Methods This initiative was conducted in a multi-state US community-based oncology network. The study comprised a baseline survey of 74 CLL care team members across the network, complemented by a nationwide survey of 129 patients with CLL conducted in partnership with the CLL Society. The baseline surveys aimed to identify alignments and discordances in perceptions regarding oral therapy adherence between patients and providers. Findings from the baseline survey assessment were shared back with the CLL care teams through a network-wide audit-feedback (AF) session in which a CLL expert oncologist guided teams in reviewing the data to assess and prioritize clinical care gaps and implement intentionally designed action plans to address their root causes.

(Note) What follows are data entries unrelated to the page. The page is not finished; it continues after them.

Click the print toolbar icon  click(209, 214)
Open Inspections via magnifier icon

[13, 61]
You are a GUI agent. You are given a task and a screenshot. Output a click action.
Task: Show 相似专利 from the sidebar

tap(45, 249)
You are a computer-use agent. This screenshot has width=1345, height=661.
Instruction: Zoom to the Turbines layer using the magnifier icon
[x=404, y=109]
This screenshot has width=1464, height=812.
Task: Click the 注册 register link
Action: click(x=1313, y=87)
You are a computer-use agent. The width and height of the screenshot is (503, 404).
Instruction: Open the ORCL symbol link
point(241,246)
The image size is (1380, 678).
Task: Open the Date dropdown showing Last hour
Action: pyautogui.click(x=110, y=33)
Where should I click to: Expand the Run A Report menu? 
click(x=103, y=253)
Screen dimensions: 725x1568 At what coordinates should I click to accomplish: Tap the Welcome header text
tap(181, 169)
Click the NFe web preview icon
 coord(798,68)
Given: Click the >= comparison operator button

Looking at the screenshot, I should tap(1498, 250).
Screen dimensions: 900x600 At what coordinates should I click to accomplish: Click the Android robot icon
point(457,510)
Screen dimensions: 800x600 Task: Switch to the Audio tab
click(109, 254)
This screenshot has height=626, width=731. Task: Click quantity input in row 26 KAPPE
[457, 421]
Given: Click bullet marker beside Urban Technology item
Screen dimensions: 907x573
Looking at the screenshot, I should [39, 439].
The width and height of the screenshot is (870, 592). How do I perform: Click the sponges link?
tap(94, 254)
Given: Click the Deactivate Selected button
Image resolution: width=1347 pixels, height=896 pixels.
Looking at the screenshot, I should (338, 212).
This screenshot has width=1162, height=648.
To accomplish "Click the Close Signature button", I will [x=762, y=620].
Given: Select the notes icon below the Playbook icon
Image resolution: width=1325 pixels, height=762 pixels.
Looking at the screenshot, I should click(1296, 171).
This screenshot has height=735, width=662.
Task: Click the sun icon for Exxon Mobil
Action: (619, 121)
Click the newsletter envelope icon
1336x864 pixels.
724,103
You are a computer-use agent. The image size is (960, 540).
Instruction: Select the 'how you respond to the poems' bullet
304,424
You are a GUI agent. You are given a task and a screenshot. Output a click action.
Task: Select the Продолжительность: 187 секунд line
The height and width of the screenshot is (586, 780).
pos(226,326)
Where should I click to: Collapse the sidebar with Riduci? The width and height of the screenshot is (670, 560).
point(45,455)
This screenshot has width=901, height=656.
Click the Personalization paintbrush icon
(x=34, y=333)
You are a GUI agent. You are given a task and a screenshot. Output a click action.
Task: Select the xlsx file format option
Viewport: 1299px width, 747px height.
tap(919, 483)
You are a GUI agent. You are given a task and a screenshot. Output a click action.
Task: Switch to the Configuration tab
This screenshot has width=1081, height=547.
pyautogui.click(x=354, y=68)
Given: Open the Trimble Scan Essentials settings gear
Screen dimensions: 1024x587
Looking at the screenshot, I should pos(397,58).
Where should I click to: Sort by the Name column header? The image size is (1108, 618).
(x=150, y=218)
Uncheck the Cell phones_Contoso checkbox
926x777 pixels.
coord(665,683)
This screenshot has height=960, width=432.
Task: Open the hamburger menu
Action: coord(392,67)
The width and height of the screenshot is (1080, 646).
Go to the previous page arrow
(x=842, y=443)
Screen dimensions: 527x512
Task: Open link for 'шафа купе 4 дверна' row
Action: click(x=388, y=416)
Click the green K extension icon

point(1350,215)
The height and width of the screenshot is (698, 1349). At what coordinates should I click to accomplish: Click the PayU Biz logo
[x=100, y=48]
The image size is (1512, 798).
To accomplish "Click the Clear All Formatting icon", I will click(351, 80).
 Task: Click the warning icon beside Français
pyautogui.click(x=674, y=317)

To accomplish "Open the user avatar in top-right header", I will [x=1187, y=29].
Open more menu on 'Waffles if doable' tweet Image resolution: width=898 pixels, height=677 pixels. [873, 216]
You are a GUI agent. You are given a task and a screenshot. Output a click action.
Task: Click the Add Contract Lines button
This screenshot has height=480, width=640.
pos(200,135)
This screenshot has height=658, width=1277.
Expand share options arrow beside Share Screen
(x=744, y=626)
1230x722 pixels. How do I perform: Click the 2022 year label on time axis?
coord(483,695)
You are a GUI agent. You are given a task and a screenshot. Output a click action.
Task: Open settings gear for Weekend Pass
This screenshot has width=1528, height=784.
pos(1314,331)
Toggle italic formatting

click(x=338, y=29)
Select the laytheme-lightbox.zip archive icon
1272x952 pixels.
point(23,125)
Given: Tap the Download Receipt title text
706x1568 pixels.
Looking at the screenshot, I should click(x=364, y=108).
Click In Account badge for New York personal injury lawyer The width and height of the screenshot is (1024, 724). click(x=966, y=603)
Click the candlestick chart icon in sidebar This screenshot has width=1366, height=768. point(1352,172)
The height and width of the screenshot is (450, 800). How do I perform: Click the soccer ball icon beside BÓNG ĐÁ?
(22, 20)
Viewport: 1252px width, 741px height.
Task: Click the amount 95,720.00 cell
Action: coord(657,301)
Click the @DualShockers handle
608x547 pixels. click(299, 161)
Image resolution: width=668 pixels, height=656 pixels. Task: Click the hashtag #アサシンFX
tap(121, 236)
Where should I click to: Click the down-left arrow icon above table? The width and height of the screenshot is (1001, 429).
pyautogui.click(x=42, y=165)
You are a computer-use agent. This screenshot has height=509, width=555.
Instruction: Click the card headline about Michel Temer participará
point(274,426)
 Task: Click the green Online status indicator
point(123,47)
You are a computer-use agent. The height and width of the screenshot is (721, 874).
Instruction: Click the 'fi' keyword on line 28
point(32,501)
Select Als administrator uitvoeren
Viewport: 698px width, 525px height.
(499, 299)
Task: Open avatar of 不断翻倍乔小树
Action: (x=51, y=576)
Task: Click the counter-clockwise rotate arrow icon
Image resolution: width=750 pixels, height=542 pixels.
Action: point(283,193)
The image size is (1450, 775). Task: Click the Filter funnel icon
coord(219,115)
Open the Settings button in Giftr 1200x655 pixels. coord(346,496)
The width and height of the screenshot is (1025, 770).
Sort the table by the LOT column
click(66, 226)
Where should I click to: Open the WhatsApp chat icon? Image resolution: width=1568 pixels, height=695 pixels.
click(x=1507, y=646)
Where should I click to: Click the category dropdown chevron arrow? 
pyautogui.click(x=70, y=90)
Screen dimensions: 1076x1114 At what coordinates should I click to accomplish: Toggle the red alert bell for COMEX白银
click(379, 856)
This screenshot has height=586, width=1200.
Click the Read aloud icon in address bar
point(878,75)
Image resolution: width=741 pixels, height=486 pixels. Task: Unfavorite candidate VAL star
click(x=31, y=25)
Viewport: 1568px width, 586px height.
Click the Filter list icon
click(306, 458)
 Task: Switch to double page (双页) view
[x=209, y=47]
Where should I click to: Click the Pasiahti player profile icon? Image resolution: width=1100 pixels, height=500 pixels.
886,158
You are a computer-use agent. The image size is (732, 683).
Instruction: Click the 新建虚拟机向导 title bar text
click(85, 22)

Results Demographics: The CLL care team, averaging a monthly caseload of 20 patients treated with oral therapy, included hematologists/oncologists (N=43) and other multidisciplinary providers (N=31), primarily nurse/nurse navigators (39%) and nurse practitioners (16%). Among the patients, 77% reported receiving treatment; 59% and 39% indicated treatment with a BTK inhibitor and BCL-2 inhibitor, respectively.
Baseline assessment: For patients who have previously taken or are currently taking oral medication(s), 49% reported they never miss or skip a dose, with 85% and 73% reporting high/very high confidence in their ability to stick to their oral treatment plan at home and manage the side effects of their oral medication at home, respectively. Patients were more closely aligned with hematologists/oncologists than other multidisciplinary providers' perceptions on treatment topics discussed in detail, including side effects of treatment (49% patients vs. 42% hematologists/oncologists vs. 75% other providers; p = 0.015) and strategies to manage toxicities (39% vs. 35% vs. 69%; p = 0.007).
AF Session: Providers reported providing education/resources on treatment adherence and/or treatment toxicity profiles as the biggest challenge to engaging CLL patients. Following the session, clinicians reported improved confidence in their ability to manage patients with suboptimal adherence to oral CLL therapies (51% vs. 84%; p < 0.001) and promptly recognize and manage AEs associated with oral CLL therapies (54% vs. 86%; p < 0.001), which translated to knowledge gains in associating atrial fibrillation with BTK inhibitors (34% vs. 66%; p < 0.001). Care teams set goals to better educate patients on their medication and utilize a standardized protocol for patient follow-up to promote adherence. Action plans to achieve these goals include developing a patient medication tip sheet, employing formal patient education and follow-up visits, measuring medication refill timing, and using lab results and AE trends to guide treatment adjustments and motivate patients via progress tracking.
In 60-day follow-up surveys, 100% of clinic champions reported high/very high satisfaction in the quality and time their team now dedicates to engaging patients in education to support treatment adherence, with implementing patient education (56%) and processes to support routine AE monitoring and management (56%) as the most significant improvements.
Conclusions Through this initiative, clinical teams identified barriers to engaging patients with CLL to support oral therapy adherence, creating and implementing process improvements including optimizing patient education and medication and AE tracking protocols to improve care. While meaningful gains were demonstrated, these data underscore practice gaps in patient education and oral therapy AE management to address in future initiatives to support oral CLL therapy persistence.
Study Sponsor Statement The study reported in this abstract was funded by an educational grant from BeiGene USA, Inc., who had no role in the study design, execution, analysis, or reporting.